Fetch the kubeconfig

After the cluster unit applies, it uploads the rendered kubeconfig to R2. Fetch it with:

ENV_DIR=infra/<env> infra/_scripts/fetch-kubeconfig.sh

The script can either merge the downloaded kubeconfig into ~/.kube/config or write a local file at infra/<env>/.kube/config. Use AUTO_MERGE=1 or AUTO_MERGE=0 for non-interactive runs.

The cluster Terragrunt unit also runs this script after apply with AUTO_MERGE=0, so a full environment apply writes a local environment kubeconfig without changing your global kubeconfig.

Fetch the SSH key

Fetch the cluster SSH key only when you need direct ssh or scp access to nodes:

ENV_DIR=infra/<env> infra/_scripts/fetch-ssh-key.sh

The script reads secrets.json from R2 and writes the key pair under infra/<env>/.cluster_ssh/ with local file permissions suitable for SSH.

Other helper scripts

install-git-hooks.sh points this clone at the repo's git hooks. The pre-commit hook anonymizes staged copies of infra/root.hcl and infra/<env>/env.hcl so real account IDs, domains, and similar local values do not land in git history.
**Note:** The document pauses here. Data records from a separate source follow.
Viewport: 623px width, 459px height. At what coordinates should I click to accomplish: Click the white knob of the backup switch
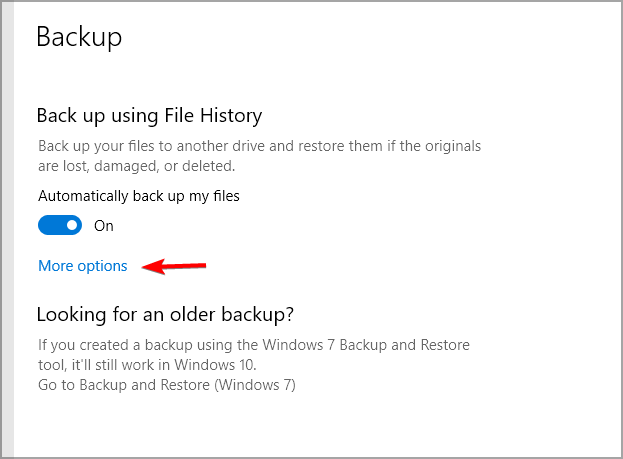pyautogui.click(x=72, y=226)
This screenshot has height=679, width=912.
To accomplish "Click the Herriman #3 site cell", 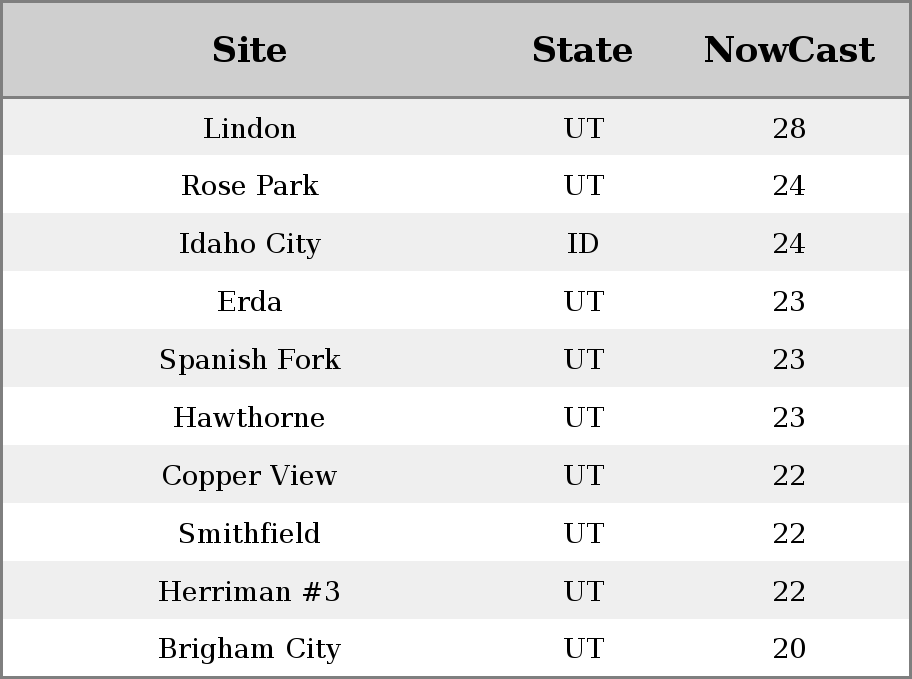I will tap(249, 592).
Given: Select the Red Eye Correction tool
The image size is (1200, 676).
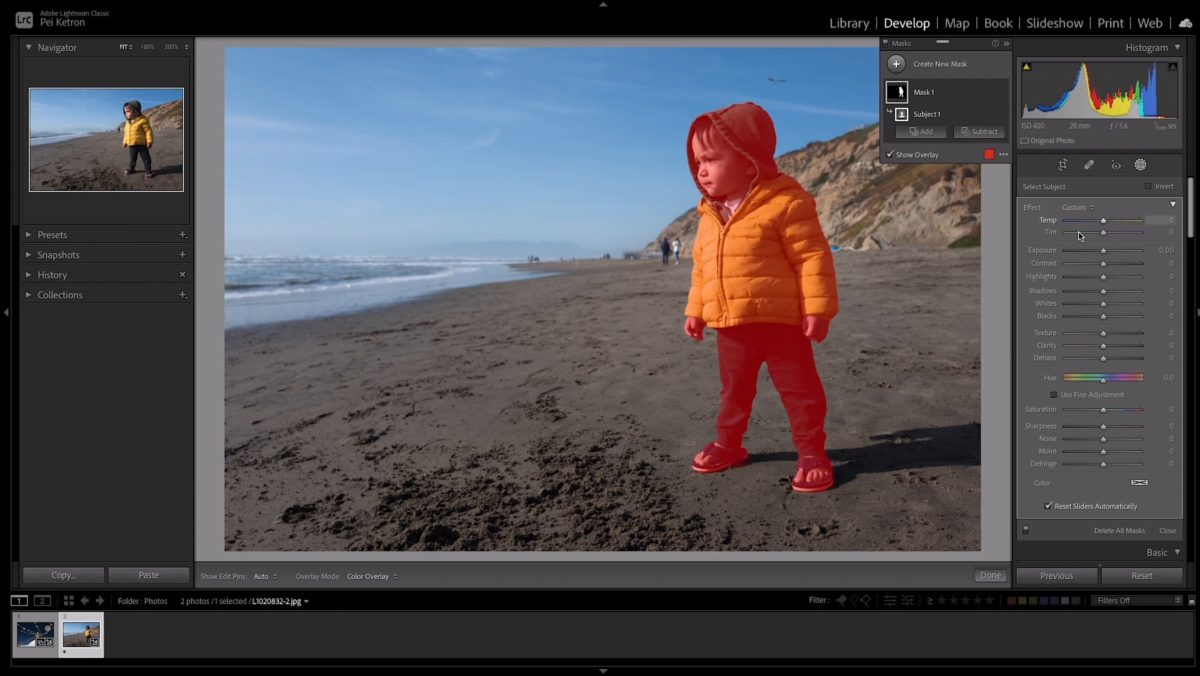Looking at the screenshot, I should (x=1115, y=165).
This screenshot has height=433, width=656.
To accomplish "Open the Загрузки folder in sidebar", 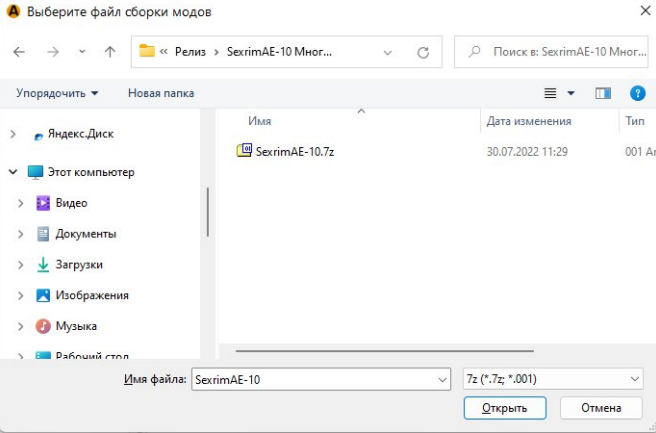I will pos(78,265).
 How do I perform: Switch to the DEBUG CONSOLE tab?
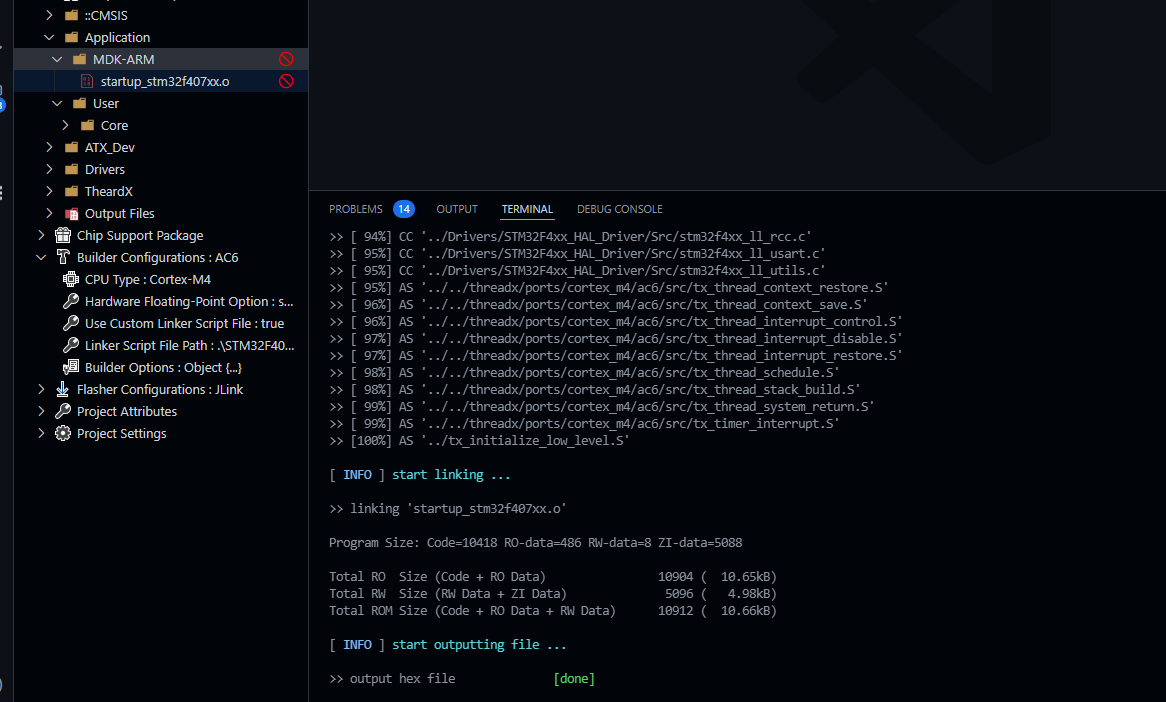tap(619, 209)
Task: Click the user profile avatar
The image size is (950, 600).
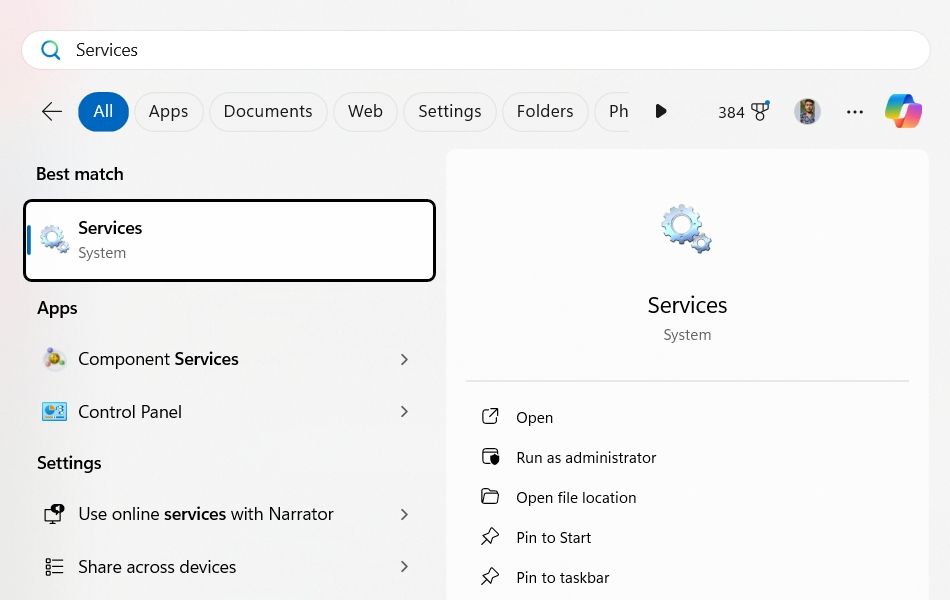Action: click(807, 112)
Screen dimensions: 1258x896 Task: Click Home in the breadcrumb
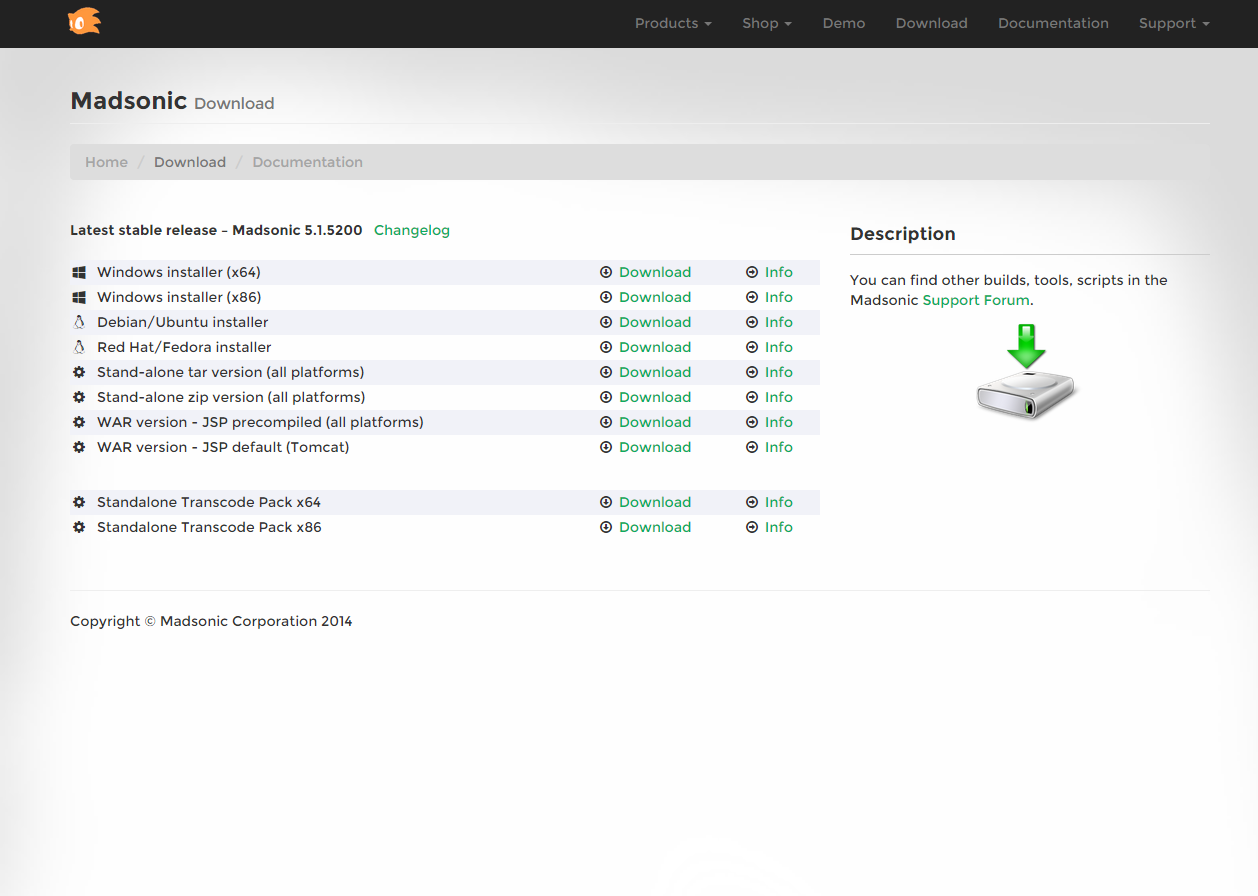click(x=106, y=162)
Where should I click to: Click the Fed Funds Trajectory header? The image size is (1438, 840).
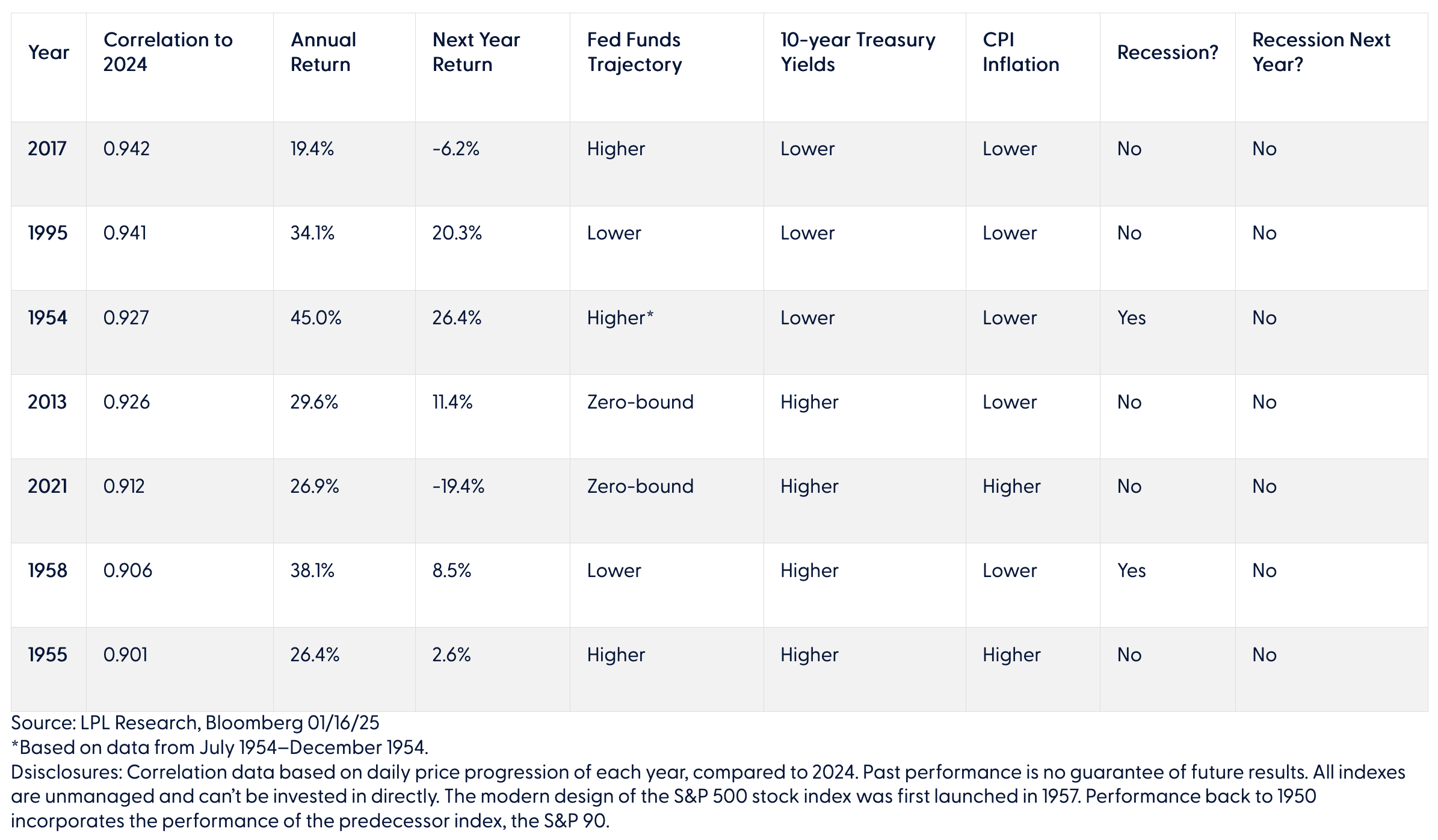tap(634, 52)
infra/_scripts/install-git-hooks.sh

trust-le-staging.sh is macOS-only. It can add or remove the Let's Encrypt staging roots from your keychain, which is useful when an environment uses staging certificates.

infra/_scripts/trust-le-staging.sh status
infra/_scripts/trust-le-staging.sh enable

Owner and teammate flow

The cluster owner needs cloud credentials for Hetzner, Cloudflare DNS, and R2. They run env-bootstrap.sh, then apply the environment with Terragrunt.

Teammates usually need only the R2 access key, secret, and AWS profile name. With those, they can run Terragrunt, fetch the kubeconfig, or restore the SSH key without handling Hetzner or Cloudflare tokens directly.

In other words: the owner populates R2; everyone else uses R2 as the source of truth.